* TASK REQUIREMENTS
What lines of the material hold the string "Given"? Pull each of them out.

* INFORMATION SHOWN
============

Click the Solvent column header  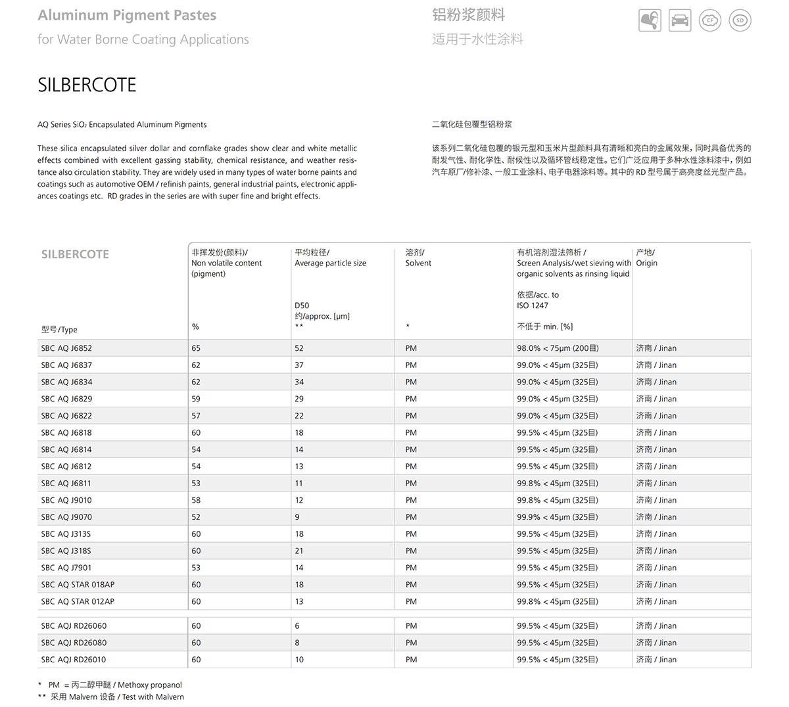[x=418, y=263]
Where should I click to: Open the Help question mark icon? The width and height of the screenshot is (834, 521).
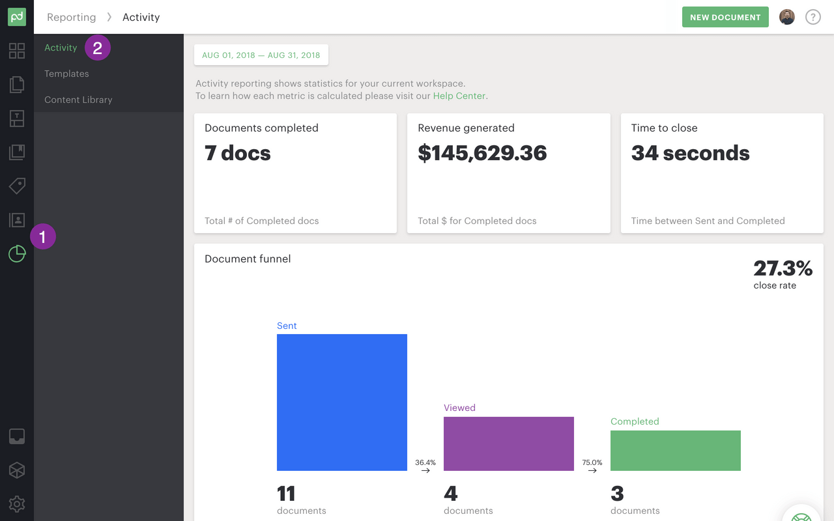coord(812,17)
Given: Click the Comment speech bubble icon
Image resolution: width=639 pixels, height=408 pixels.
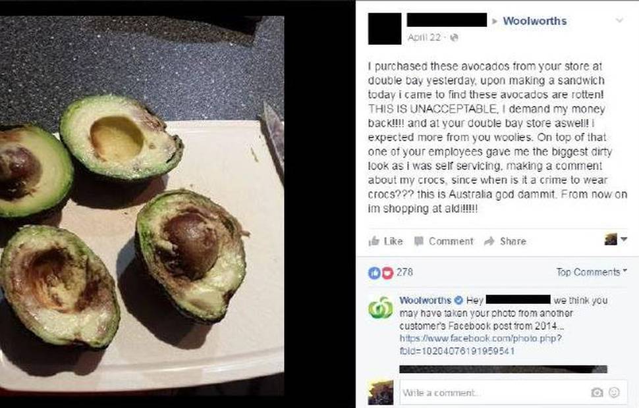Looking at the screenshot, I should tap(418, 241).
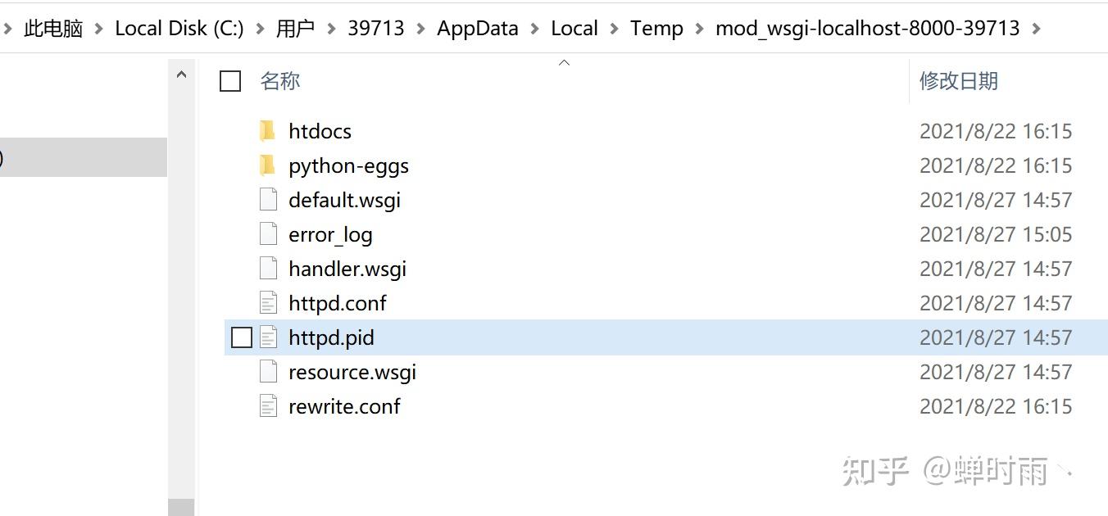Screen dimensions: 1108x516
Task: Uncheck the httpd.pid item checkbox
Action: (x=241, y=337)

============

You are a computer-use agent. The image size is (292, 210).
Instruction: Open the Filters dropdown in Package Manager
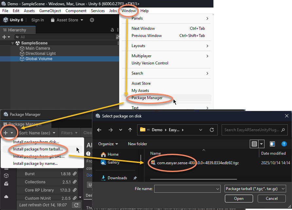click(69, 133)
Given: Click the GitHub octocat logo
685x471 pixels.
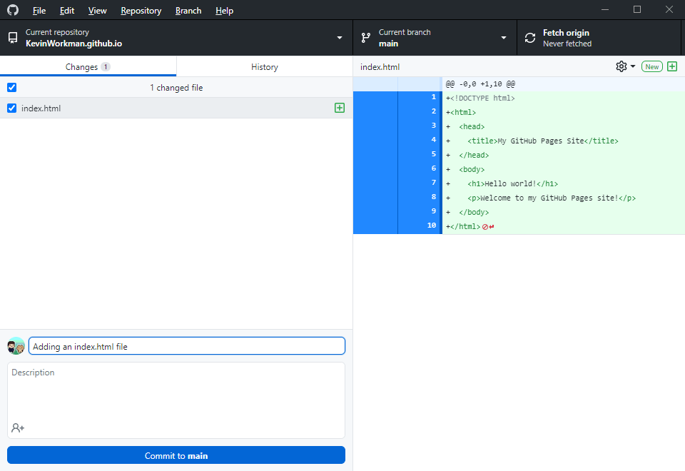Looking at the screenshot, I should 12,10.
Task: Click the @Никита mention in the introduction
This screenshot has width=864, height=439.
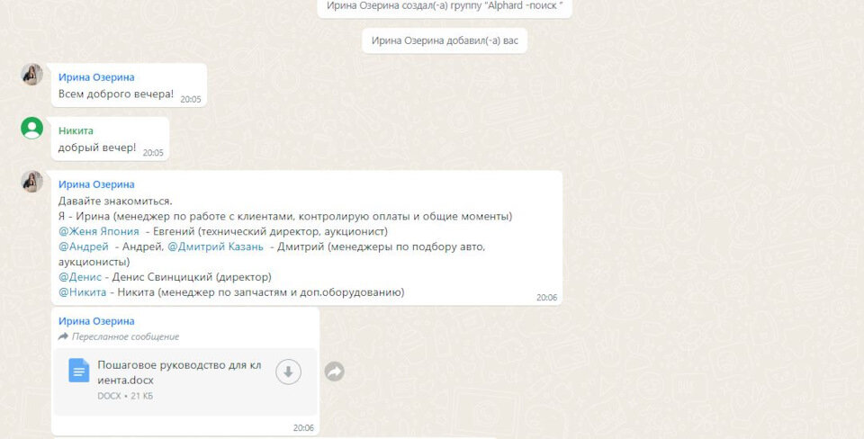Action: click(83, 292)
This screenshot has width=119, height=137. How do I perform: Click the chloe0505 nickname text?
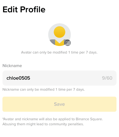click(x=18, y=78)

============

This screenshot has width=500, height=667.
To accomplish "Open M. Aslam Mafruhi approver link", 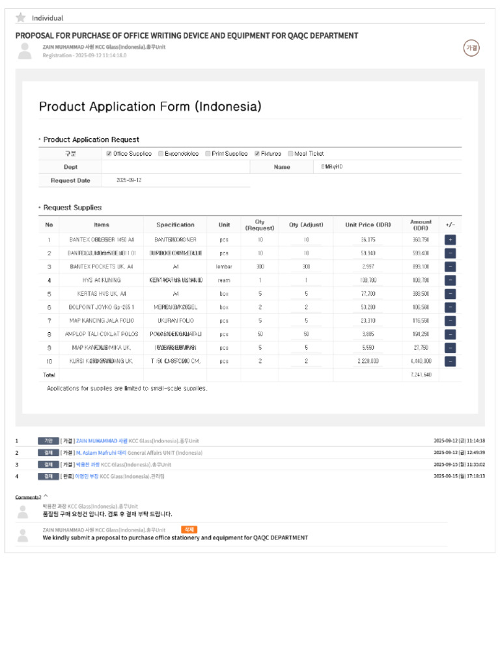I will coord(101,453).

============

* RESPONSE AREA
Given: Click the Comment speech bubble icon
Given: Click the GitHub octocat logo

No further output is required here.